*Task to carry out*
Using the records below, quote only the span that opens with the line containing "Image resolution: width=1920" and closes with the line containing "The image size is (1280, 576).", exactly and inclusively.

*Data for analysis*
——
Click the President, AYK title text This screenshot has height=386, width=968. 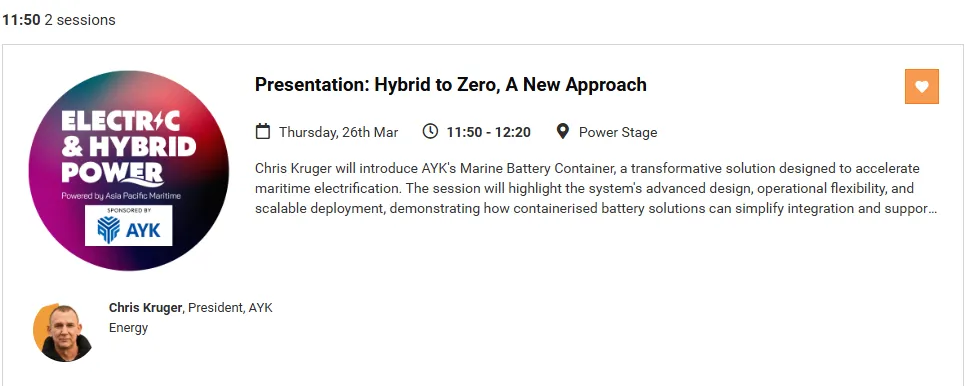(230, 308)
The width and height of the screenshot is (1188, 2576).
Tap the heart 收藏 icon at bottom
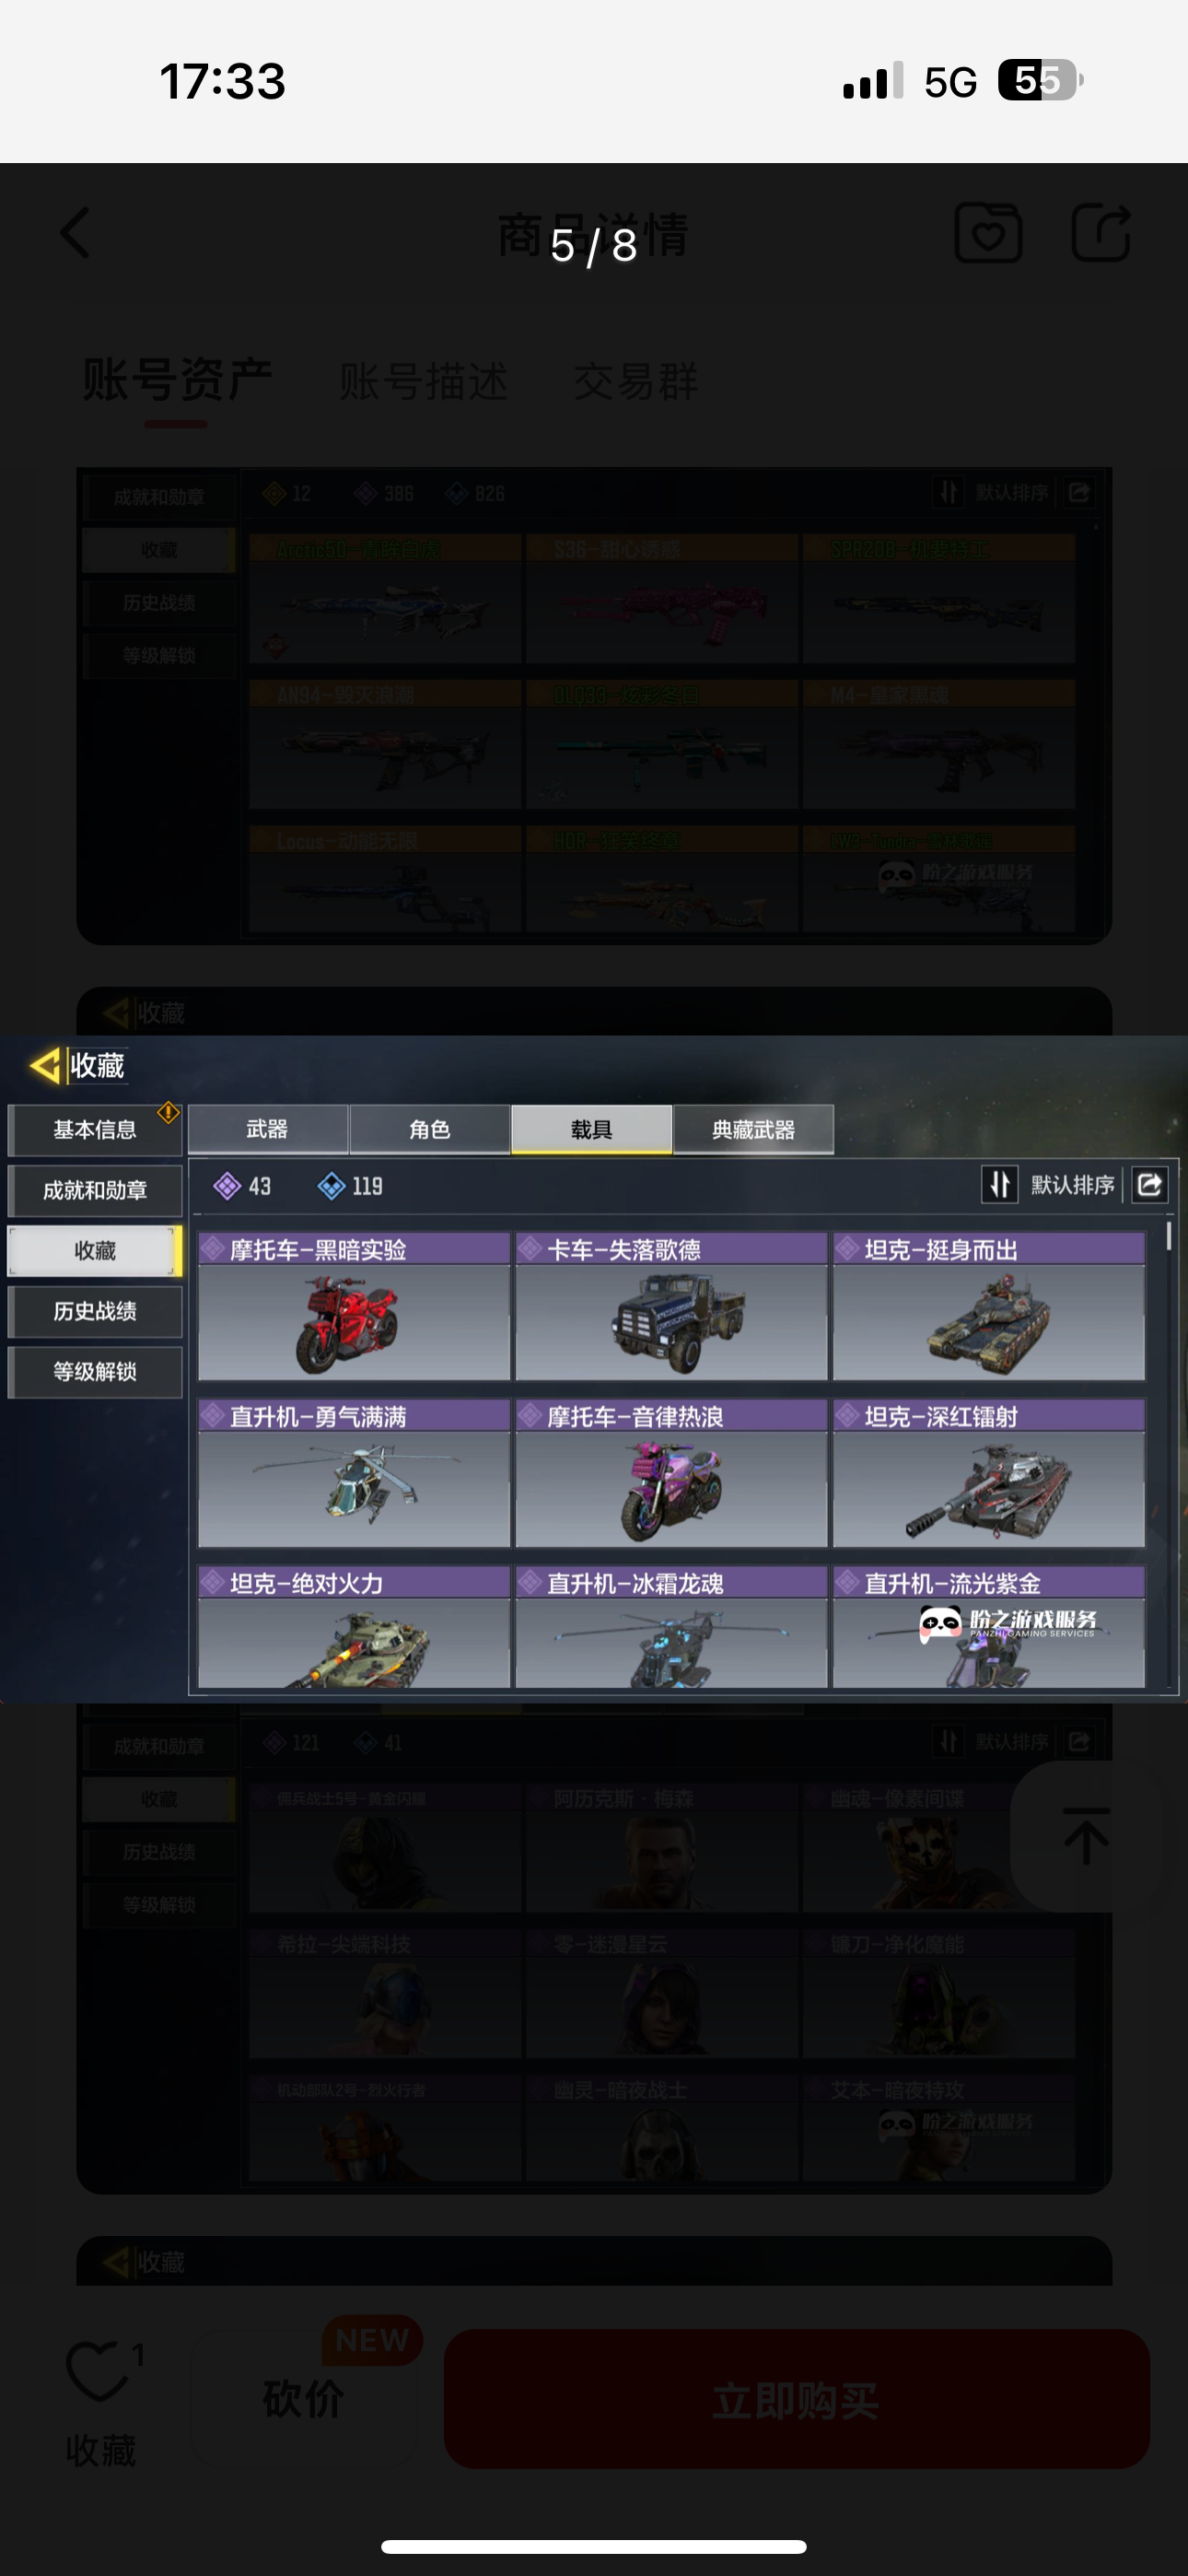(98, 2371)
——
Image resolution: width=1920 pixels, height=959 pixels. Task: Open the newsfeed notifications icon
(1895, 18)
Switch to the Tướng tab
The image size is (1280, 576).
——
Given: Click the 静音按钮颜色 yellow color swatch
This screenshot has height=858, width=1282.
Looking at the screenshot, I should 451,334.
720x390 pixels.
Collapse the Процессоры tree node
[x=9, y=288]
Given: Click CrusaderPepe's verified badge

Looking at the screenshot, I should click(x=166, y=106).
——
*Output below*
Image resolution: width=1920 pixels, height=959 pixels. Task: Open the newsfeed notifications icon
(1895, 18)
Switch to the Tướng tab
The image size is (1280, 576).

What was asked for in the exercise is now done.